Files
multi-agent-mux/MESSAGING.md
T

24 KiB

Messaging System Technical Analysis & Architecture Report

This report provides a comprehensive, deep-dive analysis of the messaging system implemented in the multi-agent-mux-delegate-job skill. It covers the MQTT broker architecture, event protocols, job lifecycles, codebase internals, cross-system integration, and a list of known limitations along with production recommendations.


1. MQTT Broker Architecture: PoC vs. TLS Production

The messaging system is designed with a clear, decoupled transition pathway from a Proof of Concept (PoC) public broker setup to a secured, authenticated, and encrypted private production cluster. All configurations are resolved dynamically from the environment or overridden at the job level, requiring zero code modifications during deployment cut-over.

1.1 PoC Architecture (Public Sandbox)

In the initial development/testing phase, the system defaults to the public broker hosted by HiveMQ:

  • Host/IP: broker.hivemq.com
  • Protocol/Port: Plaintext MQTT over TCP on port 1883.
  • Security & Auth: None. No username, password, TLS encryption, or access control list (ACL) constraints are applied.
  • QoS Level: QoS 1 (At Least Once) is requested for publishes and subscriptions, ensuring acknowledgement at the network layer.

Risks and Limitations of the PoC Setup:

  1. Zero Eavesdropping Protection: Because the broker is public and unencrypted, any internet user can subscribe to the root topic (python/mqtt/jobs/#) and read the exact prompt, agent sessions, and intermediate progress events.
  2. Event Spoofing & Injection: Anyone can publish messages to any job topic. An attacker could publish a malicious completed or error event, prematurely terminating a running subscriber or causing the delegator to execute unauthorized post-validation hooks.
  3. No Message Persistence: Public brokers do not guarantee queue persistence or durable sessions for disconnected clients. If a subscriber briefly drops offline, QoS 1 messages published during the disconnect window may be discarded.
  4. Rate Limiting & Reliability: Public sandboxes are subject to arbitrary rate limits, traffic spikes, and transient connection resets, leading to network-level timeouts.

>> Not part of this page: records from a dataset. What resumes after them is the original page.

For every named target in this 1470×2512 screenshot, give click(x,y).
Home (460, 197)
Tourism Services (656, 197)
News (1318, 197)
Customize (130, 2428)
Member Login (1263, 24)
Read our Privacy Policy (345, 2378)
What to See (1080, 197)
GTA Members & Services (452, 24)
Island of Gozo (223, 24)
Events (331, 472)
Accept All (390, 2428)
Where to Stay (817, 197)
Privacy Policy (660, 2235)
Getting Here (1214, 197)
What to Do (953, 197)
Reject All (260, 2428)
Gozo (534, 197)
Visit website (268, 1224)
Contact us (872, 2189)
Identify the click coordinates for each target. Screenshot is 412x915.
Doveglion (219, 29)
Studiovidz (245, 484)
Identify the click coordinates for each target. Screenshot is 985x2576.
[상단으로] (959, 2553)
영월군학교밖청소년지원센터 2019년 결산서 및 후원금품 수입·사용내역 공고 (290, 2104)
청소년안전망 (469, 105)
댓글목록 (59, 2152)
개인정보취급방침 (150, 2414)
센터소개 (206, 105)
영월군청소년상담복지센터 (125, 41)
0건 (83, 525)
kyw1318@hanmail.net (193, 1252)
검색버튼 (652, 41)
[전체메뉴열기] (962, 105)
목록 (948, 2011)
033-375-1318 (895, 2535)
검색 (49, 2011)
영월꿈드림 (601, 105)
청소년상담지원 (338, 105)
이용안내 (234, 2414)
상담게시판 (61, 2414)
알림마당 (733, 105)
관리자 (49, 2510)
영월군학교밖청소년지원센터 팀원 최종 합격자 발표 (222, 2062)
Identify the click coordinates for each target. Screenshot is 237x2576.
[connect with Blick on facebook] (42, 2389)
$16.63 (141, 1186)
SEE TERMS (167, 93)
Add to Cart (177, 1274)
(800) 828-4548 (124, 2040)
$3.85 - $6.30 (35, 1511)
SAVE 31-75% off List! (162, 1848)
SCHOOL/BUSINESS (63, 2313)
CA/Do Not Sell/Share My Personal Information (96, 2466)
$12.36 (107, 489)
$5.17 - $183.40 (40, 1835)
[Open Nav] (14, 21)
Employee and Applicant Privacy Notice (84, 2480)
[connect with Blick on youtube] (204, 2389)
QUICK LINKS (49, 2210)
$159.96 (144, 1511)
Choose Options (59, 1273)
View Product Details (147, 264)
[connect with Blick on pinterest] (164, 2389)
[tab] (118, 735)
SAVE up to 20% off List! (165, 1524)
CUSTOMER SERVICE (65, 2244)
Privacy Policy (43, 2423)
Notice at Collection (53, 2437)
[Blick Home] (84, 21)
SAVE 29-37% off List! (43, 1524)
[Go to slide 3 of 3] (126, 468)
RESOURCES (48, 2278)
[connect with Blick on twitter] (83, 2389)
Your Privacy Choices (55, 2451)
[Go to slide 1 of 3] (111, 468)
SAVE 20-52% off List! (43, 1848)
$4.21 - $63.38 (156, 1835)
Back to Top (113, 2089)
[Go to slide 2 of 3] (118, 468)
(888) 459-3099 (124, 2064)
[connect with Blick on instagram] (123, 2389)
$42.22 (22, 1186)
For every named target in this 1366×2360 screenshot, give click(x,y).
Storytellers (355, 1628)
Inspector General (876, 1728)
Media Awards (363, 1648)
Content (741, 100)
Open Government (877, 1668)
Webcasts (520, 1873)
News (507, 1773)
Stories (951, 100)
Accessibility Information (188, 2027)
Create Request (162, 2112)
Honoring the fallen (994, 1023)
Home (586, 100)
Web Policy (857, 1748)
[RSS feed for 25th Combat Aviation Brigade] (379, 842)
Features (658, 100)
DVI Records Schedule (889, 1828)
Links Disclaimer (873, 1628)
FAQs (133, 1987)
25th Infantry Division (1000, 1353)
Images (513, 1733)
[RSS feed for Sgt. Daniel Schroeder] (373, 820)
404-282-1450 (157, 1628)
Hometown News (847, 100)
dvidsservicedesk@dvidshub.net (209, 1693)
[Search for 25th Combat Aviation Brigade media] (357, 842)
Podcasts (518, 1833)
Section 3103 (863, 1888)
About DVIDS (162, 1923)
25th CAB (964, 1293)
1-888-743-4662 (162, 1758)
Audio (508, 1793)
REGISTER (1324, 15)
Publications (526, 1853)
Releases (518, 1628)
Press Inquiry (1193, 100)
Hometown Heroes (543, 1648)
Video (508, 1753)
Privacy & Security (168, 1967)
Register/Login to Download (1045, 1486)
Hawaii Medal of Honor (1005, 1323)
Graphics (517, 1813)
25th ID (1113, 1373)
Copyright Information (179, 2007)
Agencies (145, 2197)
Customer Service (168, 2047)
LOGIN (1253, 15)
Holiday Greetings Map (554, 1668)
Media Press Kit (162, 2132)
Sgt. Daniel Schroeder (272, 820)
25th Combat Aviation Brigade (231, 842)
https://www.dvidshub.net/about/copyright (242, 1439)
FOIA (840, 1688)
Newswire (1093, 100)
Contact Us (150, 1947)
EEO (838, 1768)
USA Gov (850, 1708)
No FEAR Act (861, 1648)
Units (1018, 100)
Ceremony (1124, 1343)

1.2 Production Architecture (Secure Private Broker)

For production deployments, the system is designed to run on a private, self-hosted MQTT 5.0 broker such as Mosquitto or EMQX.

graph TD
    subgraph "Secure Corporate Network"
        Broker["Private MQTT Broker (Mosquitto/EMQX) <br> Ports: 8883 (TLS)"]
        
        subgraph "Hermes (Delegator/Orchestrator)"
            SubClient["job_subscriber.py <br> (Role: subscriber)"]
        end
        
        subgraph "Tmux Workspace (Agent Host)"
            PubClient["publish_event.py <br> (Role: publisher)"]
        end
        
        SubClient -- "Subscribe (QoS 1) <br> Auth: hermes <br> ACL: Read jobs/+/events" --> Broker
        PubClient -- "Publish (QoS 1 + Retain Terminal) <br> Auth: claude-worker <br> ACL: Write jobs/+/events" --> Broker
    end

Production Security & Hardening Controls:

  1. Transport Layer Security (TLS v1.3): Traffic is encrypted over port 8883 using a private Certification Authority (CA). The orchestrator validates the broker using MQTT_CA_CERTS (CA bundle path). Optionally, Mutual TLS (mTLS) is supported via client-side certificate keys (MQTT_CERTFILE/MQTT_KEYFILE) for cryptographic device identities.
  2. Strict Client Authentication: All clients must supply credentials (MQTT_USERNAME / MQTT_PASSWORD) to establish a connection. Anonymous logins are explicitly disabled (allow_anonymous false).
  3. Role-Based Topic Access Control Lists (ACLs):
    • Orchestrator/Hermes (Subscriber): Authenticates as user hermes with read-only access to all event streams:
      user hermes
      topic read python/mqtt/jobs/+/events
      
    • Agent/Worker (Publisher): Authenticates as user claude-worker with write-only access restricted to the job event sub-topics:
      user claude-worker
      topic write python/mqtt/jobs/+/events
      
      This prevents workers from eavesdropping on sister agents or intercepting commands on other jobs.
  4. Durable Message Queues & Session State:
    • The broker is configured with persistence true and a dedicated disk storage path.
    • Subscribers connect with persistent session flags to ensure the broker buffers QoS 1 messages during temporary network drops.
  5. Retained Terminal Events: Terminal events (completed/error) are published with the retain=True flag. This allows a late-joining or recovering subscriber to instantly retrieve the final job status without waiting for active transmissions.

1.3 Production Mosquitto Configuration Reference

A hardened /etc/mosquitto/mosquitto.conf production configuration includes:

# Persistence settings
persistence true
persistence_location /var/lib/mosquitto/

# Authentication and Authorization
password_file /etc/mosquitto/auth/passwd
acl_file      /etc/mosquitto/auth/acl
allow_anonymous false

# Listener and TLS Configuration
listener 8883
cafile   /etc/mosquitto/certs/ca.crt
certfile /etc/mosquitto/certs/server.crt
keyfile  /etc/mosquitto/certs/server.key
tls_version tlsv1.3

2. Event Protocol Specification

The event protocol defines a strict, single-direction JSON wire schema. It acts as the contract between the worker agent (the publisher) and the delegator/orchestrator (the subscriber).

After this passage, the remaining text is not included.